Be strong. Be courageous. Be a man of principal. Meek is how a king likes his subjects, a slaver likes his slaves, and a selfish husband likes his wife.
 

9-10ths_Penguin

1/10 Subway Stalinist
Premium Member
I don't think the video has any argument against atheism (of any kind) at all.
I've heard several of Jordan Peterson's lectures (he used to be featured fairly regularly on Big Ideas, back when it was still on the air). His objections to atheism and defenses of theism or religion always struck me as almost entirely irrelevant to the questions at hand: always going on about "the sacred" or "the transcendent" as if feelings of sacredness are somehow off-limits to atheists, or as if invoking a god somehow has something to do with transcendence in general. It's like he made a whole bunch of bad jumps to conclusions about the nature of theism and atheism and then used this as his starting point for discussion.
 

minorwork

Destroyer of Worlds
Premium Member
Humans live in much larger societies though. You need some kind of transcendent concepts (religion, nationalism, Humanity, etc.) to create some sense of kinship.

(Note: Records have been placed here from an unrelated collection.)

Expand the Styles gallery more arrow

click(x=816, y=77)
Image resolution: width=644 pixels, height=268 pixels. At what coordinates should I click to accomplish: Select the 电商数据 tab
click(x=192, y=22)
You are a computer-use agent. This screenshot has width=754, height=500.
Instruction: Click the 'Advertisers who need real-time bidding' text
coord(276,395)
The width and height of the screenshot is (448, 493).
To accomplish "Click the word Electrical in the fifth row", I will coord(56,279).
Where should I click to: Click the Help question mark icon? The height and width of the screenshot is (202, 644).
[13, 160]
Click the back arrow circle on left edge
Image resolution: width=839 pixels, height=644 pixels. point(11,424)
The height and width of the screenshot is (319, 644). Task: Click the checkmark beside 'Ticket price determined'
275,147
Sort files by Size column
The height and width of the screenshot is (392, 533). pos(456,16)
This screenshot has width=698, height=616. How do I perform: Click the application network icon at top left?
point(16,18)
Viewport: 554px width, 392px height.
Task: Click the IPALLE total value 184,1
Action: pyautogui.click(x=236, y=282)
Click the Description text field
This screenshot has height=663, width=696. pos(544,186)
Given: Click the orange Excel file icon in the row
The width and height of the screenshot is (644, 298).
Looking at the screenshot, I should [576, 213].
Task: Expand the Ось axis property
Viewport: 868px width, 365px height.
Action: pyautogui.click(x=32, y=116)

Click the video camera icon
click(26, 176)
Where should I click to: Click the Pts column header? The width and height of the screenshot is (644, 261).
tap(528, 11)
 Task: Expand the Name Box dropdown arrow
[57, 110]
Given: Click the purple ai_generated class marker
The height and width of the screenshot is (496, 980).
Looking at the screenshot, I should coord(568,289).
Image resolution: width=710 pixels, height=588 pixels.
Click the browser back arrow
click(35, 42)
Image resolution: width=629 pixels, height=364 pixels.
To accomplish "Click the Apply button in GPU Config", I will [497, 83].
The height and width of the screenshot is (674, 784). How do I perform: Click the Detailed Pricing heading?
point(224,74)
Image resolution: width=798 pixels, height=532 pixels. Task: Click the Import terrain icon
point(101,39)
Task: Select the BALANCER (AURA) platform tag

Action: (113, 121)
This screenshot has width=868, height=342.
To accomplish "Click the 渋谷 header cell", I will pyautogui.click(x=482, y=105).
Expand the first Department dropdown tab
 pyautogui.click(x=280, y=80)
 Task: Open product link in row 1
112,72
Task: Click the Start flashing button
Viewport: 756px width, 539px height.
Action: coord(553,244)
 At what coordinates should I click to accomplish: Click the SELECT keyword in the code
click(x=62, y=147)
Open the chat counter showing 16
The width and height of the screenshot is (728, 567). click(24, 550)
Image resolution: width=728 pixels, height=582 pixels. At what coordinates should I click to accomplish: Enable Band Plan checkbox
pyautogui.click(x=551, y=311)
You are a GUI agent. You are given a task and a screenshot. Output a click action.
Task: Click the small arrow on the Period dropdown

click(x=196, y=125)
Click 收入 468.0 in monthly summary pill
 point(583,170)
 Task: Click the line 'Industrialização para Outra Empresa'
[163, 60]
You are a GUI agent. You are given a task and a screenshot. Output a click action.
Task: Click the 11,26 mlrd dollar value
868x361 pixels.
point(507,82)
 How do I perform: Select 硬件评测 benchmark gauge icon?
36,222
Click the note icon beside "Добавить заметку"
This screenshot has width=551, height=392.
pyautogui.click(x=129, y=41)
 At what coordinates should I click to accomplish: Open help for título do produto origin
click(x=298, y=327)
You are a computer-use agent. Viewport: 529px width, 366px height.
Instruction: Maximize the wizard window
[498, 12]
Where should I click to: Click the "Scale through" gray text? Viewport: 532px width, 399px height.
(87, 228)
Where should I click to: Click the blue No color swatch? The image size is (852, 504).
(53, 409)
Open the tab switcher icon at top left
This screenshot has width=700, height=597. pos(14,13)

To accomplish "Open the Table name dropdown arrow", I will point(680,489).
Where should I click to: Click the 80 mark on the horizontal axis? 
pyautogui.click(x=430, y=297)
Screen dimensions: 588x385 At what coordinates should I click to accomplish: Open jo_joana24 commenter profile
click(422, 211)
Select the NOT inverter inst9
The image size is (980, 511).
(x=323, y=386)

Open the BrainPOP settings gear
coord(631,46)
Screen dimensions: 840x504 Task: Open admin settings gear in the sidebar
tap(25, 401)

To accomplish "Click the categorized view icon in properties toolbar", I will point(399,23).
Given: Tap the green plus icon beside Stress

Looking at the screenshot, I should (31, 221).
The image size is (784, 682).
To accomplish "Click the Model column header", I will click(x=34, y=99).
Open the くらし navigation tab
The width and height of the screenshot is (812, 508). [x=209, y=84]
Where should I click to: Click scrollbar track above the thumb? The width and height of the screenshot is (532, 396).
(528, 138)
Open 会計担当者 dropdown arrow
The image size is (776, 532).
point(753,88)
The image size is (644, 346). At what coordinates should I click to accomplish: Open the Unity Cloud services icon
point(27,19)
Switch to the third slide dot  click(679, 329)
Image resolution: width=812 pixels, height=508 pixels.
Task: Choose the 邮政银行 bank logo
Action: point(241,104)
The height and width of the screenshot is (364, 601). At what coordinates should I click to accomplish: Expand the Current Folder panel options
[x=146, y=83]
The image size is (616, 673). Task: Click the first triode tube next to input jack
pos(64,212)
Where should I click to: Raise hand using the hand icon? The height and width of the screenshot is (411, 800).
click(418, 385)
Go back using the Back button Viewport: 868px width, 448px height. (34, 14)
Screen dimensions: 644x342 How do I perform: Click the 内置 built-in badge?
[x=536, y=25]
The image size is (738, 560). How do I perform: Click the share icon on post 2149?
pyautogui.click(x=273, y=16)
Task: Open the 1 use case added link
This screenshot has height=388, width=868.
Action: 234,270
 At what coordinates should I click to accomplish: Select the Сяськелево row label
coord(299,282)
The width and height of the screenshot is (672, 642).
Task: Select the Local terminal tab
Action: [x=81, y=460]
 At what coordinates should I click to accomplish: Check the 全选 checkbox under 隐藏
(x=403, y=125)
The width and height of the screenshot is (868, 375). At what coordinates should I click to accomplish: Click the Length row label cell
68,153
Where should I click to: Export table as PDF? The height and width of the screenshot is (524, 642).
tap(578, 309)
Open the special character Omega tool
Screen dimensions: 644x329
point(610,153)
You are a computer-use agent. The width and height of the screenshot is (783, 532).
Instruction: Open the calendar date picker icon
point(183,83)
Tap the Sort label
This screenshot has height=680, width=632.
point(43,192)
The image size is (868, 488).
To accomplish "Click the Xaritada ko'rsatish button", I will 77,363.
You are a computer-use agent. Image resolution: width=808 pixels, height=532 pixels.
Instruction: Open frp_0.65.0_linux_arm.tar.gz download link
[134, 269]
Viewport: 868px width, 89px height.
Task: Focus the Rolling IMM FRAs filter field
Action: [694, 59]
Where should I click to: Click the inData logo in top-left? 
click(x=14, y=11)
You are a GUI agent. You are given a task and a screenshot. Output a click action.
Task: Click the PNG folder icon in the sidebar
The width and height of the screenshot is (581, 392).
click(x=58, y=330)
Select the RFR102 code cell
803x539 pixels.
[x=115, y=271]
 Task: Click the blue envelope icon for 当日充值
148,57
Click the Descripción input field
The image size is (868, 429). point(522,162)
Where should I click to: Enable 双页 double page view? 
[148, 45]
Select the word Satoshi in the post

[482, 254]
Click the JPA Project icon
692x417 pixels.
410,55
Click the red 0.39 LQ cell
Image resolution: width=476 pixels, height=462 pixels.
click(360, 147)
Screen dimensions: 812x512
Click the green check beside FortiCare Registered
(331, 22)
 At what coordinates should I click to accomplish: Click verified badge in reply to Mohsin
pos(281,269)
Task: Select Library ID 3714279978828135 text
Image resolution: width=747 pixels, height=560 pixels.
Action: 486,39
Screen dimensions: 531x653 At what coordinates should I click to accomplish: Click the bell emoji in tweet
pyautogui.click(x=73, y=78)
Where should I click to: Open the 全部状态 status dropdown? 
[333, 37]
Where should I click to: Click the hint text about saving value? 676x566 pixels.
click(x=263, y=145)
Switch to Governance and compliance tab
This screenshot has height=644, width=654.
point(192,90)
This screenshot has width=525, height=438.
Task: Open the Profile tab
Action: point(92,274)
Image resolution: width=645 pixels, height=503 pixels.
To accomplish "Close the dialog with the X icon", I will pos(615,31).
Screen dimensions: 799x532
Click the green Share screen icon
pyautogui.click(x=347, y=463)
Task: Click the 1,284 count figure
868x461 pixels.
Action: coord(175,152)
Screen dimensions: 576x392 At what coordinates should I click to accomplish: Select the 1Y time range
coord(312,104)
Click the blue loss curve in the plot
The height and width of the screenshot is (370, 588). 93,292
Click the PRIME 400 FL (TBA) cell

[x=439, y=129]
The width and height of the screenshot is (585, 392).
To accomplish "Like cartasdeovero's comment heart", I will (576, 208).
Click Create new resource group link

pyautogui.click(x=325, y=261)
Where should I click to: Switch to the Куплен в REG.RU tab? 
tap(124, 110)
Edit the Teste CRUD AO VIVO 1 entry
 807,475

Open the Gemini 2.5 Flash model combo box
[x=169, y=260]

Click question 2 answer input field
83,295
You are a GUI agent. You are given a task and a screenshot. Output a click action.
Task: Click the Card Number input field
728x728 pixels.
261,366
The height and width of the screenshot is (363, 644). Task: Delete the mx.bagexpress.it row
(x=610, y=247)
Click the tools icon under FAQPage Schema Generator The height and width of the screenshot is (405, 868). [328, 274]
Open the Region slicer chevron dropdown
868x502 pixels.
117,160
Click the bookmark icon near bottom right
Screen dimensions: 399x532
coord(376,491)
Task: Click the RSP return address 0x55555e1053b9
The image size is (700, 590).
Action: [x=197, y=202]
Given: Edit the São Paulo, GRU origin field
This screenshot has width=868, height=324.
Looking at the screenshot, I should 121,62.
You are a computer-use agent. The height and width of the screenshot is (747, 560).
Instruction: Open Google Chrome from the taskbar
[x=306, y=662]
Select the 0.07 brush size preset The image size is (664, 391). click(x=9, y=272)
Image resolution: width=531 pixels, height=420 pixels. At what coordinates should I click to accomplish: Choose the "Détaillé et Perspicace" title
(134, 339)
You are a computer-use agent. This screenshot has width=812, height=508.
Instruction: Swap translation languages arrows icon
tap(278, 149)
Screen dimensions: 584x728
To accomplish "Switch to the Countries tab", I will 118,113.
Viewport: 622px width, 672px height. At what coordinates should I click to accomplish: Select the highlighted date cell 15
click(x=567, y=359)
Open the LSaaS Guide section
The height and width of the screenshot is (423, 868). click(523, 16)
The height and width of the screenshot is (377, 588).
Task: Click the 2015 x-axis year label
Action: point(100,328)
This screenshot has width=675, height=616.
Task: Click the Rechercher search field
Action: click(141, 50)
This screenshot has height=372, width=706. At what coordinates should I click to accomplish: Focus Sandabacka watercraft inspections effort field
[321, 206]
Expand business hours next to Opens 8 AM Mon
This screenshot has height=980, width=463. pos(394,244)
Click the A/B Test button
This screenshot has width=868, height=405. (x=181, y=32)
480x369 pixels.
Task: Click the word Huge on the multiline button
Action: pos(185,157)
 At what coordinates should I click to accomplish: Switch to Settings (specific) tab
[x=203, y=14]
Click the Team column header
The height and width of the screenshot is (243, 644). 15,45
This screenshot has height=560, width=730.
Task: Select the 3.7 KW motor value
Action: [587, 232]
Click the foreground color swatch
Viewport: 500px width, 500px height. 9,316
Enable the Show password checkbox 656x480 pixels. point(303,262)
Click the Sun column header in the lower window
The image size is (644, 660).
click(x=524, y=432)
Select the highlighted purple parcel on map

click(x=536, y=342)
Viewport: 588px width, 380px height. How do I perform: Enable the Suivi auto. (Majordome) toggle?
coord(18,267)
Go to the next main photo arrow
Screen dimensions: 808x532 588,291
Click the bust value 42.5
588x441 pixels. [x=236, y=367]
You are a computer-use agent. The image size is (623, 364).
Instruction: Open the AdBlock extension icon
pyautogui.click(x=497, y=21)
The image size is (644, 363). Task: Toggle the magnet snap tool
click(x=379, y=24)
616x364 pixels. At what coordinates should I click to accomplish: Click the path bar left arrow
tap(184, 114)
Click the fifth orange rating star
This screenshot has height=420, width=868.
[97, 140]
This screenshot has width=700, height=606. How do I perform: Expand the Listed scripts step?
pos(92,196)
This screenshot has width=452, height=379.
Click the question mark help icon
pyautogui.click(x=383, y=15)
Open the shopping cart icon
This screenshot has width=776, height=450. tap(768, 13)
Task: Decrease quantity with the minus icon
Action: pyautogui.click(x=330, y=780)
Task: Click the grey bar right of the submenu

While societies don't necessarily need god-based myths, they do need their myths of some form.
Pheremones. The language of ants, which for the most part war with any other colony, enslave other ant colonies, farm fungus, and animals as well as have a "gypsy" lifestyle of constant movement in the Driver ants, how is this done without concepts of loyalty that inspire war and unity of tribe? Their environmental niche is different than ours not simpler. Some would make humans exclusively above animals and ants, but this is bigotry which tends in humans to take on racist, nationalistic, gender specific characterizations that are observed in ants as well. Attribute humans behaviors to transcendent concepts, then ants too, have a transcendent inspired behavior which by reason of the big difference in ant and human environmental niches, prevents us from understanding their rationality for behavior which we excuse by saying they act instinctually, but somehow humans are immunized against anything in our behavior attributing to instinct and instead hold transcendent concepts responsible. Be brave, call it instinct. We're not above animals. We ARE animals.
 
but somehow humans are immunized against anything in our behavior attributing to instinct and instead hold transcendent concepts responsible. Be brave, call it instinct. We're not above animals. We ARE animals.

Animals that evolved to live in a very different environment to the one in which we currently reside.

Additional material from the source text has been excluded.